Fast jeder, der mindestens einmal gegründet hat, weiß, was es bedeutet schwierige Zeiten zu erleben. Man befindet sich ständig zwischen Euphorie und Wahnsinn.

  • Warum wird mein Produkt nicht gekauft?
  • Schaffen wir es durch die Finanzierungsrunde?
  • Müssen wir Mitarbeiter entlassen?

Es gibt unzählige Fragen, die mehrere Seiten füllen könnten. Alle fressen sich in unsere Gedanken – als Gründe aufzugeben.

Ich selbst habe in einigen Fällen zu früh aufgegeben. In anderen zu spät. Doch was ist der richtige Zeitpunkt? Dem gehen wir nun auf die Spur. Dazu müssen wir verstehen, was die Gründe des Scheiterns sind.

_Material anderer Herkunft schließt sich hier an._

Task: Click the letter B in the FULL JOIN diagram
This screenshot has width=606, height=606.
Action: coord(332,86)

Warum wir in die Situation des Scheiterns kommen

Von den großen Vorbildern der Startup-Welt bekommen wir immer wieder gesagt, dass High Leverage das Mittel zum Erfolg ist. Das bedeutet, wir müssen Geld aufnehmen, um schneller wachsen zu können und damit eine Bedeutung am Markt zu erhalten.

Dieser falsch interpretierte Gedankenansatz ist der häufigste Grund des Scheiterns. Fast alle Gründer, mit den ich rede, bringen irgendwann den Aspekt einer Finanzierung ins Spiel – meistens viel zu früh.

Spielen wir mal mit folgendem Gedanken: Wer keine Kosten hat, kann nicht Pleite gehen.

Die Aussage ist sicher richtig. Ein paar kleine Kosten hat jeder, aber wie groß MÜSSEN sie in Deinem Bereich sein? Damit ein Unternehmen profitabel ist, sollten Kosten auch Umsätze gegenüberstehen.

Eine Finanzierung kann dafür sorgen, dass wir für einen gewissen Zeitraum höhere Kosten haben können. Wir dürfen eine Zeit lang Geld verbrennen – für zukünftiges Wachstum.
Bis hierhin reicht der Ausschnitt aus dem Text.